Catastrophic failures of computer systems, multinational company left to investigate itself, no-one taking responsibility, all leading to innocent people being treated as criminals and forced into vast amounts of debt as they fight legal cases. Does all this sound a little familiar?
This is not just the Post Office scandal.
Nearly a decade after tens of thousands of international students were unjustly stripped of their right to study, work and live in the UK by the Home Office many are still fighting to get justice.
In 2014 a BBC Panorama programme revealed cases of cheating at two English language testing centres in relation to an English language test, known as TOEIC, which students were requred to take to renew their visas. In response to the allegations the Home Office unilaterally revoked the visas of more than 30,000 university students, and left a further 22,000 waiting in limbo after being told that their results were “questionable”.
Many students were detained; 2,500 were deported after the accusations, and thousands more forced to leave the country due to their visas being cancelled.
Ten years on, many students are still fighting to clear their names. Some have racked up tens of thousands of pounds of debt through covering legal fees.
As with the Post Office scandal, victims of the TOEIC scandal have seen their lives ripped apart. Disowned by family and friends, who believed that they had cheated, because after all if the computer said so then how could it be wrong? Some have been unable to return home such is the stigma.
The firm which ran the English language tests, Educational Testing Service (ETS), was removed as a provider of tests in 2014, shortly after the TOEIC scandal occurred, but, as yet, no-one has taken public responsibility for the treatment of international students, or the injustice they have faced.
Successive Home Secretaries have dismissed calls to review the case and overturn the revocation of visas. Repeated court cases have said that the computer evidence is enough to demonstrate that the removal of rights faced by international students was “justified”. Experts in the field, however, have demonstrated time and time again that this was not a situation of widespread cheating, but instead a widespread problem with the systems being used.

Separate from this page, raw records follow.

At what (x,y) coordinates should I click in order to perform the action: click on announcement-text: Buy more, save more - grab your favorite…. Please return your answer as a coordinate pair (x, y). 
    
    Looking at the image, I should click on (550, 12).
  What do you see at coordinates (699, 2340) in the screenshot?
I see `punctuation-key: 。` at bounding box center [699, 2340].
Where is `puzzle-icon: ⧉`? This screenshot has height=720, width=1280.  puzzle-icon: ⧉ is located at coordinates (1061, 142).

We have all seen how computer systems, and a failure of those in charge to take responsibility, can destroy innocent people’s lives. We have also seen that governments can take action when public pressure forces them to do so.
The similarities between the injustice faced by the postmasters and the international students are startling. Innocent people’s lives turned upside down overnight due to malfunctioning of IT systems. In both cases independent experts have called into question the “evidence” provided at the start, and yet companies continued to be allowed to mark their own homework, so to speak.

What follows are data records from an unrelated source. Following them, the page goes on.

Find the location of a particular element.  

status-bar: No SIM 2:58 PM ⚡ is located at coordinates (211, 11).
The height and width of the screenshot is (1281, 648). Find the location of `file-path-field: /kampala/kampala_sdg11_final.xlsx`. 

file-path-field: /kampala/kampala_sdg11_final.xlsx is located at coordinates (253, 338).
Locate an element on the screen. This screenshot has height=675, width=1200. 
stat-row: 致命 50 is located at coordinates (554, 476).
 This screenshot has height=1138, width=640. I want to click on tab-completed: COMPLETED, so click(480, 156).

A number of students have been able to demonstrate their innocence, but there are still more who are still stuck in limbo. Imagine fighting to prove your innocence for ten years, and being told “but the computer says this”. That is the reality faced by so many at the moment, yet we know the computer is wrong.

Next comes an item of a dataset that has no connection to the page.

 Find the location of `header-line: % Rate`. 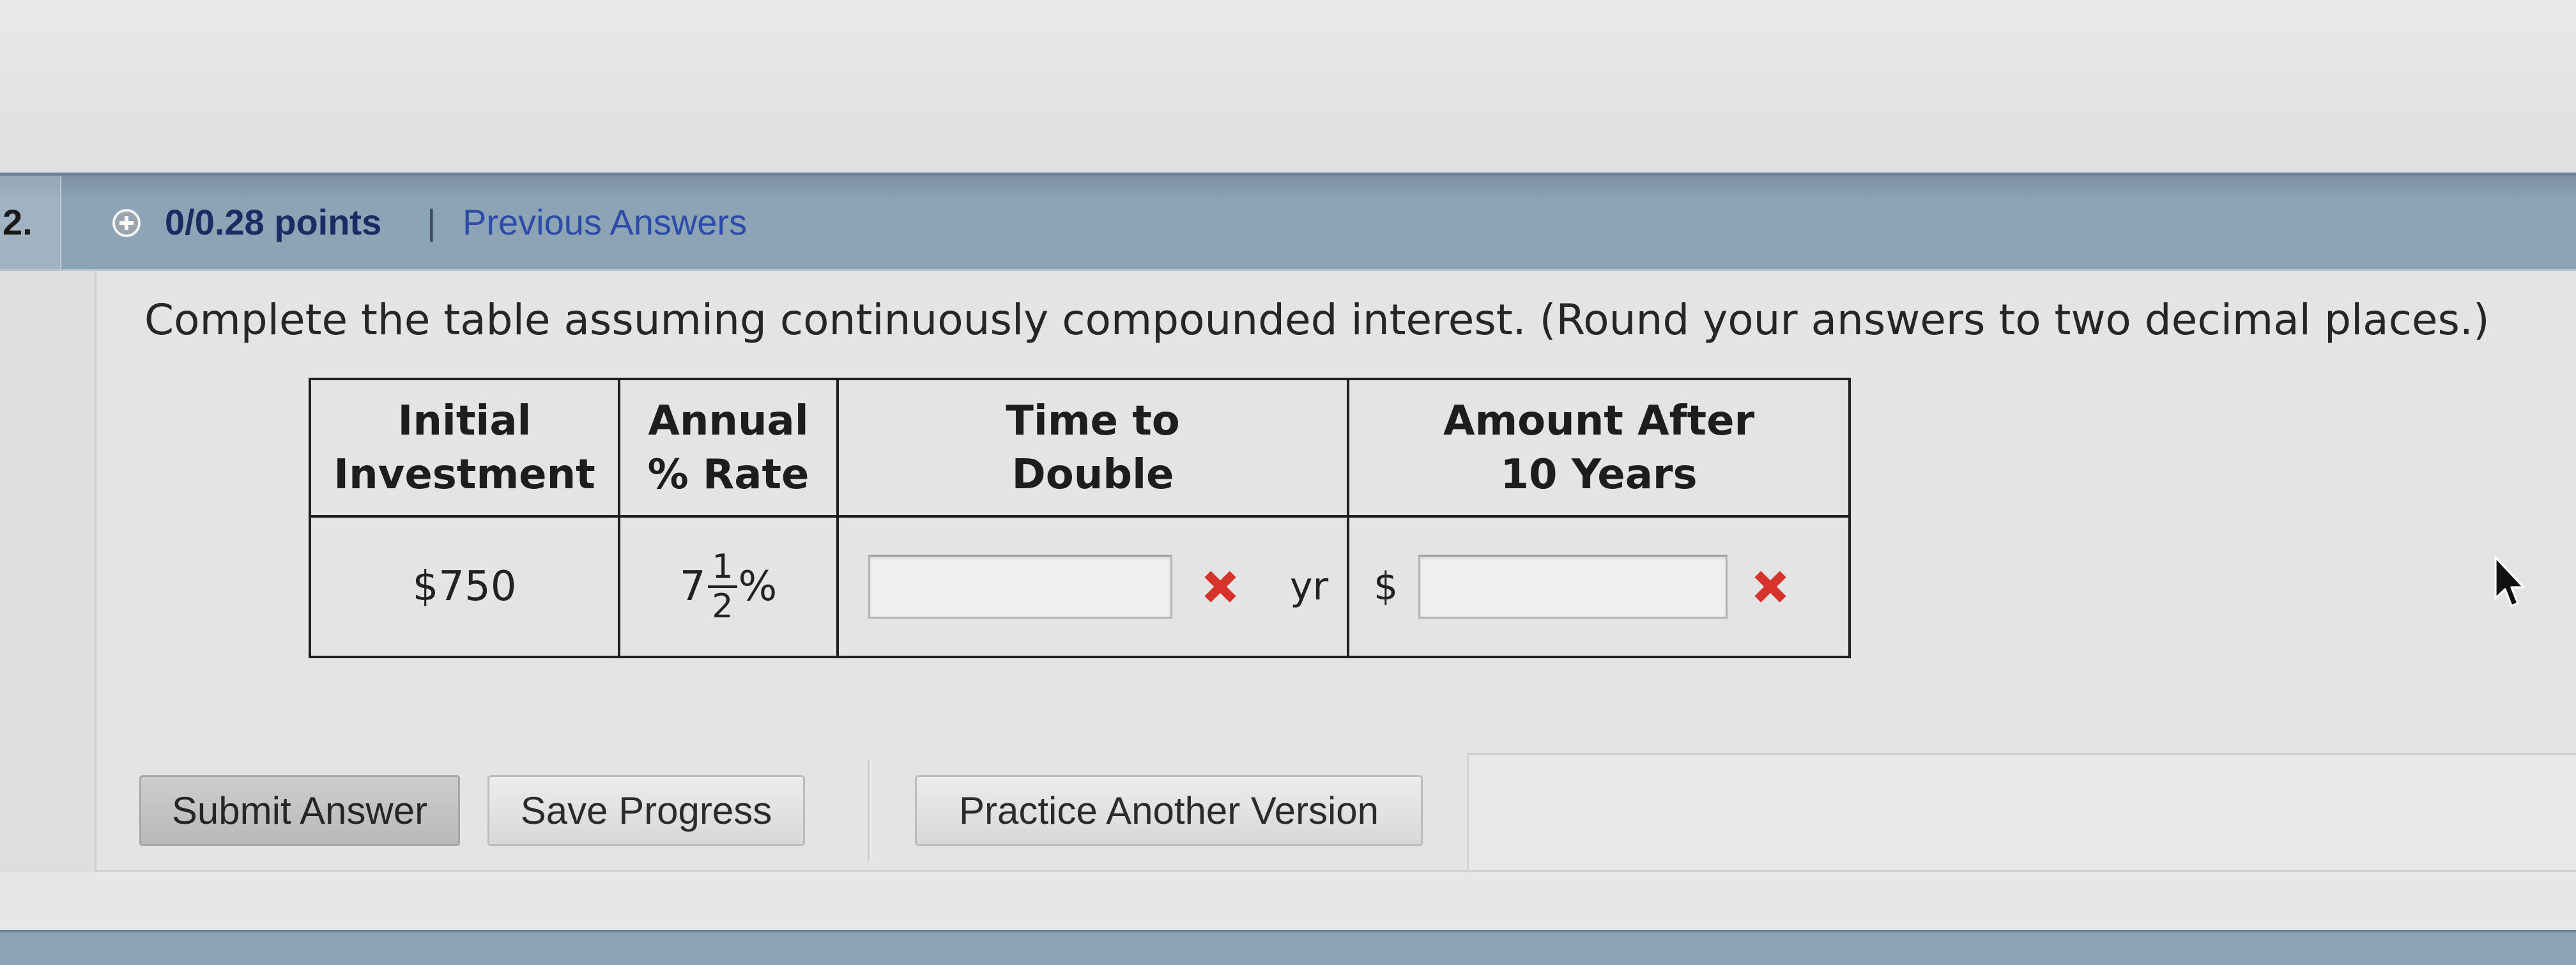

header-line: % Rate is located at coordinates (728, 475).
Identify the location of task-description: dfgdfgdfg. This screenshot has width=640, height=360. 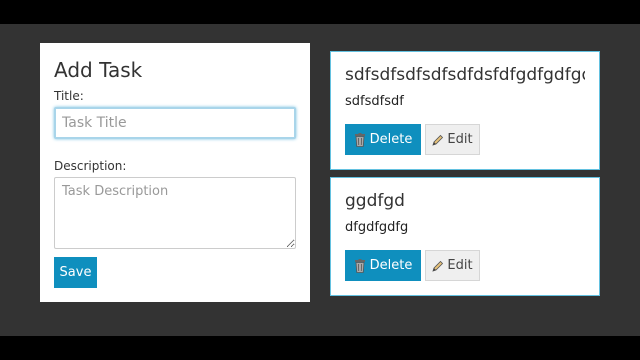
(377, 228).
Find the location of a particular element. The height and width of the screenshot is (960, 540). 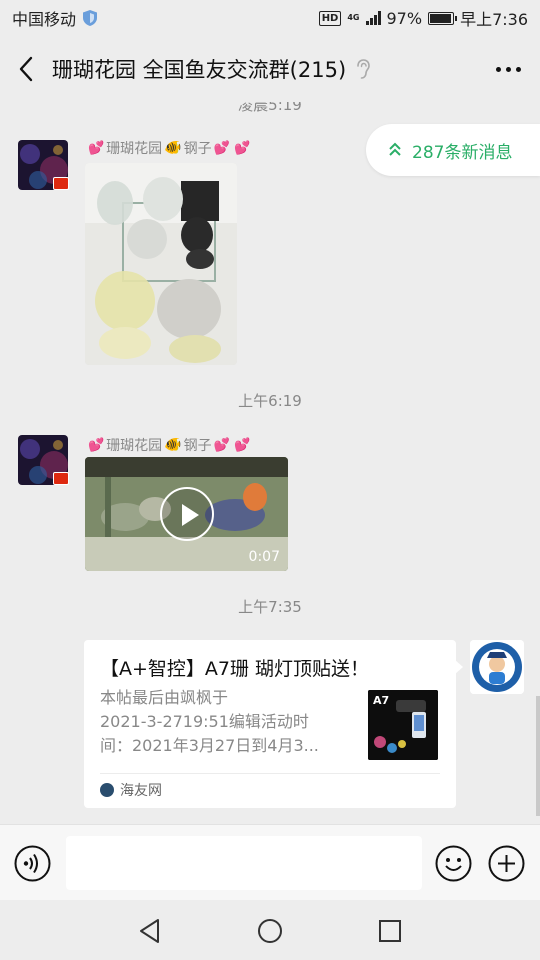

The TOEIC scandal is treated as an “immigration issue”, but that does not really cover it. It is a case of more people being unjustly criminalised because of a clear issue with a computer system. No-one should have their life destroyed, and be left in tens of thousands of pounds of debt, because of someone else’s mistake.
This government must learn the lessons of the Post Office scandal and ensure that those affected by the TOEIC scandal are likewise able to have their cases reviewed and find justice at last.
Through our #MyFutureBack campaign, Migrant voice has campaigned for years with affected students, alongside legal experts, to try and address this injustice so the students can clear their names.
The Post Office scandal has decimated people’s lives. As the postmasters finally get justice now after so long, we need officials to look again at those cases where similar has occurred. We need the public to stand up and say that they will not accept people having their lives and futures destroyed due to other people’s mistakes. We need for students to be able to clear their names, their reputations and rebuild their lives in the clear knowledge that they have been vindicated.